PGIM Investments has introduced three innovative strategies to expand its suite of defined outcome ETFs.
The new offerings include the PGIM S&P 500 Max Buffer ETF series, the PGIM Nasdaq-100 Buffer 12 ETF series, and the PGIM Laddered Nasdaq-100 Buffer 12 ETF (PBQQ US).
These ETFs are sub-advised by PGIM Quantitative Solutions, PGIM’s quantitative equity and multi-asset investment specialist.
Each fund features a competitive expense ratio of 0.50%, positioning them among the most cost-effective buffer ETFs currently available.
Defined outcome investing is a strategy that tailors the risk-return profile of an asset or index to specific protection and return levels over a defined period, delivering a more controlled investment experience.
These ETFs achieve their defined outcome objectives by utilizing Flexible Exchange (FLEX) Options, which are customizable, exchange-traded contracts guaranteed for settlement by the Options Clearing Corporation.
The strategy typically provides downside protection in exchange for capping potential upside returns. These caps are set at the start of the outcome period based on prevailing market conditions. At the end of the outcome period, the ETFs do not expire but rebalance and reset, offering new buffers and upside caps for subsequent periods, again determined by market conditions.
The PGIM S&P 500 Max Buffer ETF series aims to replicate the returns of the SPDR S&P 500 ETF Trust over a one-year outcome period while maximizing downside protection against losses and maintaining an upside cap of no less than 3%. This series will include 12 ETFs, each listed monthly on the Cboe BZX Exchange.
The PGIM Nasdaq-100 Buffer 12 ETF series is designed to track the Invesco QQQ Trust over a one-year outcome period while providing a 12% downside buffer (before fees and expenses) against losses in QQQ. This series consists of four ETFs listed quarterly on the Nasdaq.
The PGIM Laddered Nasdaq-100 Buffer 12 ETF (PBQQ US) offers a diversified approach by equally allocating assets across the four quarterly Nasdaq-100 Buffer 12 ETFs. This structure reduces timing risk, enabling investors to enter at any point during the year while benefiting from staggered outcome periods.

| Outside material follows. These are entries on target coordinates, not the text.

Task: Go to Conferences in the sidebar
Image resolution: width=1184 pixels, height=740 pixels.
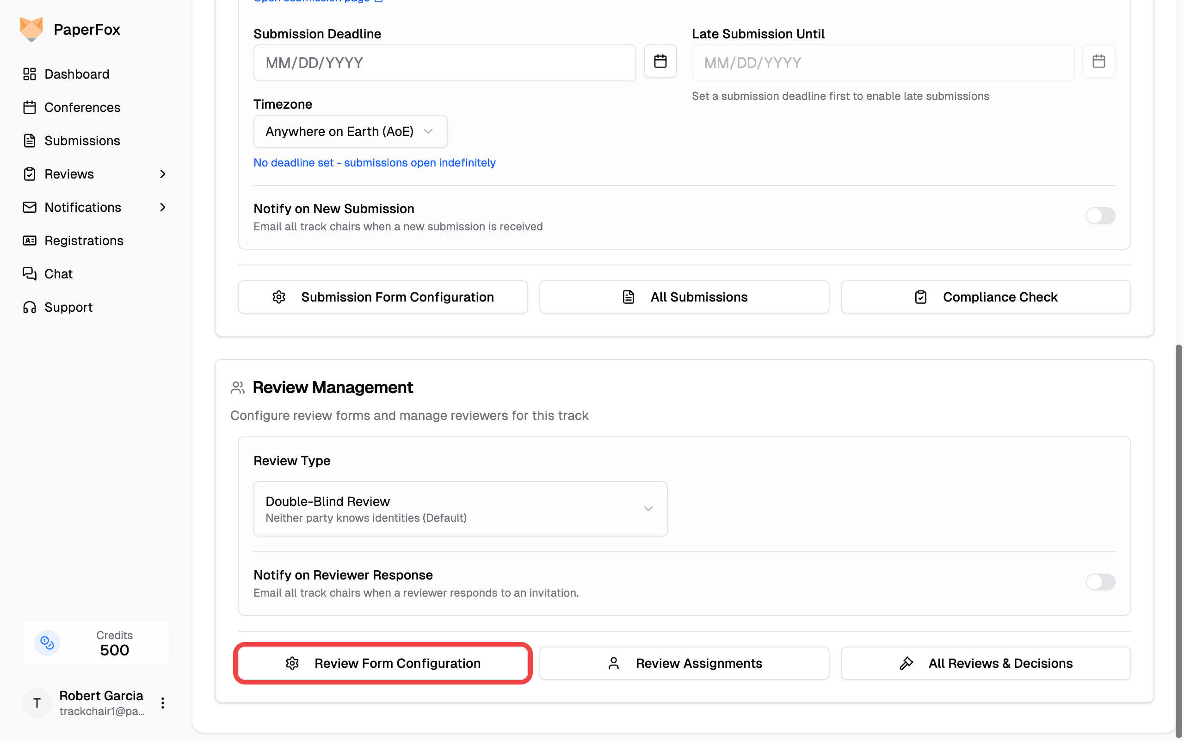Action: pos(82,107)
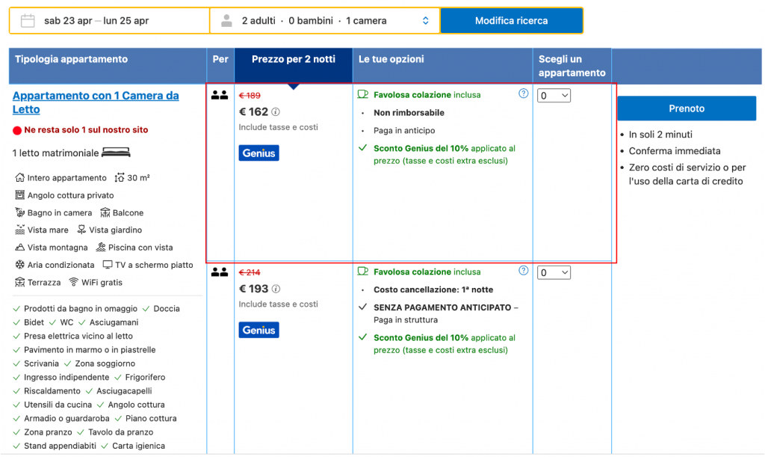
Task: Click the Le tue opzioni column header
Action: tap(391, 60)
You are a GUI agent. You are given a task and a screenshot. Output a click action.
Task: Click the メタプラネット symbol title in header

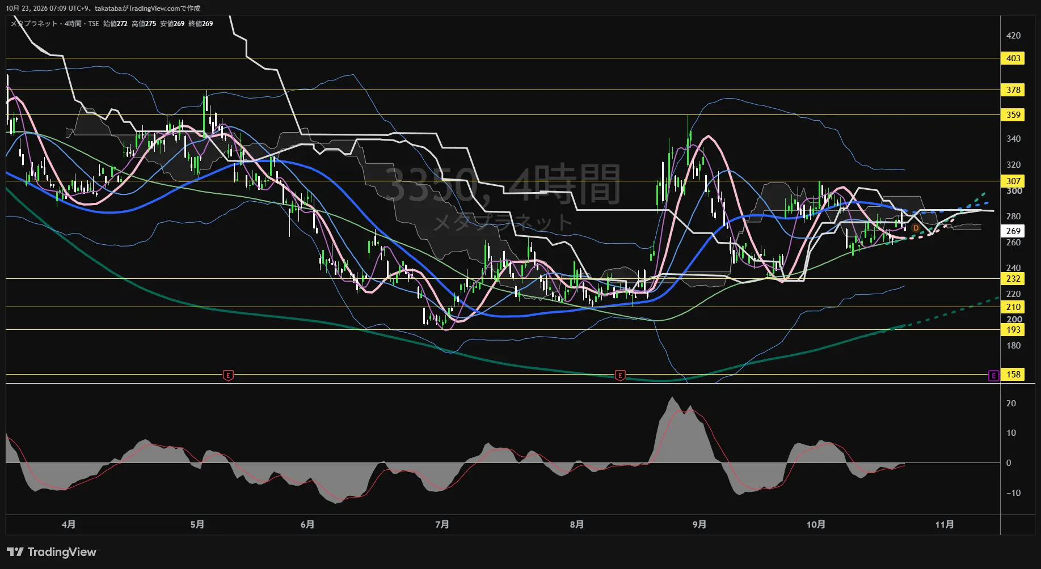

Stuart Parker, President and CEO of PGIM Investments, highlighted the growing demand for defined outcome solutions, stating, “Investors are increasingly looking for strategies that provide upside market exposure with downside protection. The expansion of our buffered ETF suite solidifies our position as a market leader, delivering comprehensive solutions aligned with investor needs.”
While defined outcome ETFs offer compelling features, investors should be aware of two key dynamics. Due to the time value of options, these ETFs may exhibit lower beta than traditional index-tracking ETFs, potentially underperforming their reference asset in rising markets. Additionally, the protection and caps are specific to the outcome period. Investors who enter mid-period may be exposed to downside risk if the reference asset has appreciated since the outcome period’s start. PGIM addresses these concerns through full daily disclosures, providing transparency on metrics such as remaining cap and buffer levels, downside protection thresholds, and days left in the outcome period.